[Opening Data section section]

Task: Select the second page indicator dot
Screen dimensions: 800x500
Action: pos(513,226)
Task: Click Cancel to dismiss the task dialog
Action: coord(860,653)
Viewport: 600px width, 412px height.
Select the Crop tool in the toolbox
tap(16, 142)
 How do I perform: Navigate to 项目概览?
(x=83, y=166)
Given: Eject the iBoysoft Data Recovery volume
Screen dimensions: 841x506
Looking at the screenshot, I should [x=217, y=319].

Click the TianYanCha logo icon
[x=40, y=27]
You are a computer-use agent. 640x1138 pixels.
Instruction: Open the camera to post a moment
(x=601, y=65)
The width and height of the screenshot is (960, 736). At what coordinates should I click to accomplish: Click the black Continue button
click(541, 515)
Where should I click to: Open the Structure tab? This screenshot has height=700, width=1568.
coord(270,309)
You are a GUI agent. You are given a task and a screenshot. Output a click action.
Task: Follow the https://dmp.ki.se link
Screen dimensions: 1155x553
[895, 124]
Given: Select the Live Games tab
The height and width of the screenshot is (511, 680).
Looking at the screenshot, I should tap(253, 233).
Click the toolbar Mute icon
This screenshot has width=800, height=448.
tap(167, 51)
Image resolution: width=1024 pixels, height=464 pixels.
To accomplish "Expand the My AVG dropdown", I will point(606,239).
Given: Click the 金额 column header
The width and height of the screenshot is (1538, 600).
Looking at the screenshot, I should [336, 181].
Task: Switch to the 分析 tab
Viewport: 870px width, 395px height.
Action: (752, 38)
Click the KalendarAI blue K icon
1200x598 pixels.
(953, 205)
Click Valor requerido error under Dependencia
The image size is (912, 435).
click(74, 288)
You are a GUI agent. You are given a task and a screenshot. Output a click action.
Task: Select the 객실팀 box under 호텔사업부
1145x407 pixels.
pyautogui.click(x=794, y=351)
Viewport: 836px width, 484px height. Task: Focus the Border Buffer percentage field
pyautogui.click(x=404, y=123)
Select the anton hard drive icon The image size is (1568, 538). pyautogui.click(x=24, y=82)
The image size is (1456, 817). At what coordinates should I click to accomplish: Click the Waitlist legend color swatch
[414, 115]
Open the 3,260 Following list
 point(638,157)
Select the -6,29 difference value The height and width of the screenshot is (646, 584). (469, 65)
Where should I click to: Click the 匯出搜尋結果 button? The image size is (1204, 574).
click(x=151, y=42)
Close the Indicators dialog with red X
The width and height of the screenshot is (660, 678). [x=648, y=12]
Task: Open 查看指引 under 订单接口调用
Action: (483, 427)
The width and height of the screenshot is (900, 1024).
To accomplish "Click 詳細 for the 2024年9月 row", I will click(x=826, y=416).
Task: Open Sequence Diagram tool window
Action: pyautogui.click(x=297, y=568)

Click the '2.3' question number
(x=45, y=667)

[Closing Data section section]

▶ **What the task requires**
The lines running from the start of the data through the one that contains "Task: Follow the https://dmp.ki.se link" should be reproduced exactly, and only those.

▶ **Solution to this exercise**
Task: Select the second page indicator dot
Screen dimensions: 800x500
Action: pos(513,226)
Task: Click Cancel to dismiss the task dialog
Action: coord(860,653)
Viewport: 600px width, 412px height.
Select the Crop tool in the toolbox
tap(16, 142)
 How do I perform: Navigate to 项目概览?
(x=83, y=166)
Given: Eject the iBoysoft Data Recovery volume
Screen dimensions: 841x506
Looking at the screenshot, I should [x=217, y=319].

Click the TianYanCha logo icon
[x=40, y=27]
You are a computer-use agent. 640x1138 pixels.
Instruction: Open the camera to post a moment
(x=601, y=65)
The width and height of the screenshot is (960, 736). At what coordinates should I click to accomplish: Click the black Continue button
click(541, 515)
Where should I click to: Open the Structure tab? This screenshot has height=700, width=1568.
coord(270,309)
You are a GUI agent. You are given a task and a screenshot. Output a click action.
Task: Follow the https://dmp.ki.se link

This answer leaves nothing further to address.